# [ABOUT THIS TASK]
Every entry should be repeated exactly as written.

# [PROVIDED RECORDS]
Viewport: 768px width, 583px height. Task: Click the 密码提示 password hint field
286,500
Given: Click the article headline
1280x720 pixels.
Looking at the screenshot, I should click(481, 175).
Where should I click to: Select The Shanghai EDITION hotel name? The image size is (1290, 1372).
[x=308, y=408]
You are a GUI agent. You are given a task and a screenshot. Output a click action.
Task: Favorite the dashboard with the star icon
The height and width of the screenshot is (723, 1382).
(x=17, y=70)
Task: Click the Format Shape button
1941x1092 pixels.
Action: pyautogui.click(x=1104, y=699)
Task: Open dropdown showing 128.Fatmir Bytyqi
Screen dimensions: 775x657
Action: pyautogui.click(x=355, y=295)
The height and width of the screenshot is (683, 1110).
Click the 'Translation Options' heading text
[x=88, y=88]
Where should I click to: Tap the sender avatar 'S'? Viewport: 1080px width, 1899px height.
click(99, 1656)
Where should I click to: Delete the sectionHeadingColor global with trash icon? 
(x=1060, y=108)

# [WRITTEN RESPONSE]
Viewport: 768px width, 583px height. Task: Click the 密码提示 password hint field
286,500
Given: Click the article headline
1280x720 pixels.
Looking at the screenshot, I should click(481, 175).
Where should I click to: Select The Shanghai EDITION hotel name? The image size is (1290, 1372).
[x=308, y=408]
You are a GUI agent. You are given a task and a screenshot. Output a click action.
Task: Favorite the dashboard with the star icon
The height and width of the screenshot is (723, 1382).
(x=17, y=70)
Task: Click the Format Shape button
1941x1092 pixels.
Action: pyautogui.click(x=1104, y=699)
Task: Open dropdown showing 128.Fatmir Bytyqi
Screen dimensions: 775x657
Action: pyautogui.click(x=355, y=295)
The height and width of the screenshot is (683, 1110).
Click the 'Translation Options' heading text
[x=88, y=88]
Where should I click to: Tap the sender avatar 'S'? Viewport: 1080px width, 1899px height.
click(99, 1656)
Where should I click to: Delete the sectionHeadingColor global with trash icon? 
(x=1060, y=108)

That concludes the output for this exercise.